Smallville; G; m/m implied
In an attempt to distract myself, and force myself to actually think on occasion, I have been giving myself little writing challenges. I pick a phrase, and force myself to write one paragraph from the point of view of a character trying to justify whatever the phrase is.
Most of these little exercises have been, um, well, lets just say that they will never see the light of day. But one day last week the phrase just seemed to work.
"I am not what he needs."
What follows are snippets I wrote in three fandoms; CSI, Smallville, and Crusade. They are short, and not great examples of the "craft". What they were was inspiring.
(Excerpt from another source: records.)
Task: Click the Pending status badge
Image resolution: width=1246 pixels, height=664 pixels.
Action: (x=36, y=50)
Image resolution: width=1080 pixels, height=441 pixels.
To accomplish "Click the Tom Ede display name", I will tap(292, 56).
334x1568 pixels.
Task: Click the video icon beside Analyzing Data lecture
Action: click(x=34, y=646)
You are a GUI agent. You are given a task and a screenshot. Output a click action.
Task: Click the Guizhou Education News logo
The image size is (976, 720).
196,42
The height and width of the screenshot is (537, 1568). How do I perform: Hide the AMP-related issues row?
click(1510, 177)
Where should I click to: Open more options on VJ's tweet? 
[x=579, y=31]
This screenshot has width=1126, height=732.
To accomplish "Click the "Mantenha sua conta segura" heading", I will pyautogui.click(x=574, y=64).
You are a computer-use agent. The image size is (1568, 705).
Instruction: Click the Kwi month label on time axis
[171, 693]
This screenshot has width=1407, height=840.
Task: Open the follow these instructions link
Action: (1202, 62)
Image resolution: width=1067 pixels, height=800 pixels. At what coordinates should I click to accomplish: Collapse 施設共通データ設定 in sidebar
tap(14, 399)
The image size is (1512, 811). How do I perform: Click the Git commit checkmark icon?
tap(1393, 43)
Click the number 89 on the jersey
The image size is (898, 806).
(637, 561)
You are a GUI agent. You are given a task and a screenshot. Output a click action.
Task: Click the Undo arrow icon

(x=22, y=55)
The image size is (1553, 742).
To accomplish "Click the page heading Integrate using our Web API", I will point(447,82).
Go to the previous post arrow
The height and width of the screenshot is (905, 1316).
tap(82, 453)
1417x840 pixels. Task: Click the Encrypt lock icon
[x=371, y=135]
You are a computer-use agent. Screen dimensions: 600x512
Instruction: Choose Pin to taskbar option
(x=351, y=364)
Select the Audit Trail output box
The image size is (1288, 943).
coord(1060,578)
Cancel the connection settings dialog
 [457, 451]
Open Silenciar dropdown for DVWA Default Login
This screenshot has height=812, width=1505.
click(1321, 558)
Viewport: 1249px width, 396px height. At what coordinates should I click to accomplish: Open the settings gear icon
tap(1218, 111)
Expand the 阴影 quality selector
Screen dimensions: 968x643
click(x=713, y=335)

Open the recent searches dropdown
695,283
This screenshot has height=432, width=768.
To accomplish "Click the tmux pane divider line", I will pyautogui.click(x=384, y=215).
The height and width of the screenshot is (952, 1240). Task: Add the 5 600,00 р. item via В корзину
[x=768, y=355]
The CSI bit is now five pages of handwritten notes - it may become a story, or it may join the other abandoned half written stories collecting virtual dust on my hard drive.
I invite anyone who wants to play with them to go ahead. I'd really like to see what comes from other fandoms. It could work in so many. I have a couple of others already in mind - I don't think that I will begin a "one paragraph at a time" series, but this may inspire other writers.
If anyone takes up the challenge, I offer to host the results on my long abandoned web site (www.geocities.com/marag.geo)
Hope you enjoy them, and I hope they inspire something.
Submitted through the Makebelieve_Squidge mailing list.

Work Text:

Not What He Needs: Smallville
By Marag

How do I make him leave?

How do I convince him that I am all his father accuses me of being, and more.

I am corrupt. I am a bad influence. I am not to be trusted. I may not actually be evil, but I'm still young; I'll get there.

I can barely conceive of where a friendship with him will lead over the years. I'm not even sure that I know why I pursue it. He's a teenager, an innocent. What the hell does he even see in me?

Whatever it is, it is something that I can't see within myself.

I'm too much of my father's son to begin believing my own rhetoric; that it's his friendship I desire, not his body, or his secrets.

Not his soul.

I somehow doubt my destiny is to be the "long-time companion" of the son of a Kansas farmer. The son of the only man who thinks less of me than my father does.

I don't do irony well.

The poetic thing would be to declare my love and pledge my soul in exchange for one night of Clark in my bed. Except that my soul is that of a Luthor, and it understands that one night would never be enough. One night would only offer a taste of nectar to a starving man.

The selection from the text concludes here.